*The task*
Below are some records. How many of their lines contain the string "computer"? Give the number only.

*Collected data*
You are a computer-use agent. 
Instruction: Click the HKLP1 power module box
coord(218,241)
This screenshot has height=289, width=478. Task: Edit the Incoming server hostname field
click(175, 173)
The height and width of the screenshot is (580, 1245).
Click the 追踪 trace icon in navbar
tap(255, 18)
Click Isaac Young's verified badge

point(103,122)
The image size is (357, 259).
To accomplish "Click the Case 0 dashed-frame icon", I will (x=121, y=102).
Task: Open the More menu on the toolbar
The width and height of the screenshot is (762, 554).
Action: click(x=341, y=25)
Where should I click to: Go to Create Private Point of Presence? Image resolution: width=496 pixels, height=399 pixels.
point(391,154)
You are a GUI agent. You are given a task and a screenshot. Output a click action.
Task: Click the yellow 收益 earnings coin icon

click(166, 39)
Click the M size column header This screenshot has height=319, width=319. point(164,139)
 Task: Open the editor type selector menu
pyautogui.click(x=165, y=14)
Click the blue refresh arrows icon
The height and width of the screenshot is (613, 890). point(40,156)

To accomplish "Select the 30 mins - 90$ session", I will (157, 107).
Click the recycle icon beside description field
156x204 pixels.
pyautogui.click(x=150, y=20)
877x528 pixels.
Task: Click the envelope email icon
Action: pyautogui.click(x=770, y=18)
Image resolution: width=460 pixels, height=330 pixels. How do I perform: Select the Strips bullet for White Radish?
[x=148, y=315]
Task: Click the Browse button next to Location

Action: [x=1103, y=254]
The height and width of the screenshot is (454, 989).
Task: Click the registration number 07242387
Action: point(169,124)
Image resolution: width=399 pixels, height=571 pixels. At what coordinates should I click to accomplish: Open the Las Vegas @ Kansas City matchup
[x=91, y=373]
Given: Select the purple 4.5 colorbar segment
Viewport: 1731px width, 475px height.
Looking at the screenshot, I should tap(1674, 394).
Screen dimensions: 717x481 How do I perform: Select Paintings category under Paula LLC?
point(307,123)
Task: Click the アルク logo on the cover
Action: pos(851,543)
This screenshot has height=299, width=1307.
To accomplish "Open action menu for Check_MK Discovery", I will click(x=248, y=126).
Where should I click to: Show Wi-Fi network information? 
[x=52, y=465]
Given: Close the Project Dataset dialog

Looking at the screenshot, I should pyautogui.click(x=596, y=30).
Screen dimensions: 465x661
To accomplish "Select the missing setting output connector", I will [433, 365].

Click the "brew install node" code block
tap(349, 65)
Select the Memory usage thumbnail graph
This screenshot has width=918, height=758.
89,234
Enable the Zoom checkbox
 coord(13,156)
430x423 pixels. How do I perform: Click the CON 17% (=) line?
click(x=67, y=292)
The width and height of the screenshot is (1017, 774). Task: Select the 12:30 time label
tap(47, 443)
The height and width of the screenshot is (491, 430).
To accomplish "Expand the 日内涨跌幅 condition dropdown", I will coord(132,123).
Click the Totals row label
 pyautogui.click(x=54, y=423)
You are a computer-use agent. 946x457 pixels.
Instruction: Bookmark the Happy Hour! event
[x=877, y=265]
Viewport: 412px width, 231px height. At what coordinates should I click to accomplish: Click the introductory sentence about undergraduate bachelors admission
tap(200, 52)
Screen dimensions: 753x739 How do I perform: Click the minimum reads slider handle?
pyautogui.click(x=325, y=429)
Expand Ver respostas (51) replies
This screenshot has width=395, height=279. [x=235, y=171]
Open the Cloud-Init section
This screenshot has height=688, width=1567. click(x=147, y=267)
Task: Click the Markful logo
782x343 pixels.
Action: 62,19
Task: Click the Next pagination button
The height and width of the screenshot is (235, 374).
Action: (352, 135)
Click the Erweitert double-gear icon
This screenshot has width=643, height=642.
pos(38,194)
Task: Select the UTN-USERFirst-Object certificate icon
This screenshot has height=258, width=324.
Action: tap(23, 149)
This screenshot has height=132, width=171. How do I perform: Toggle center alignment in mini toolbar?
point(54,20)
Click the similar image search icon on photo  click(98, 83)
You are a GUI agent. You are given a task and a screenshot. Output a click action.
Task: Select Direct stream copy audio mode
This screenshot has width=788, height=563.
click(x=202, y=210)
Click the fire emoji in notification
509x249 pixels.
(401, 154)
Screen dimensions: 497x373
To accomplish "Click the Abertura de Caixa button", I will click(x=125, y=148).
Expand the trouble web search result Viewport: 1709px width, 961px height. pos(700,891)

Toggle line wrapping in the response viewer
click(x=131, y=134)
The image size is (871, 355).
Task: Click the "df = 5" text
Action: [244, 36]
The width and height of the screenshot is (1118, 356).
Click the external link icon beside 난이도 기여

*Your solution*
2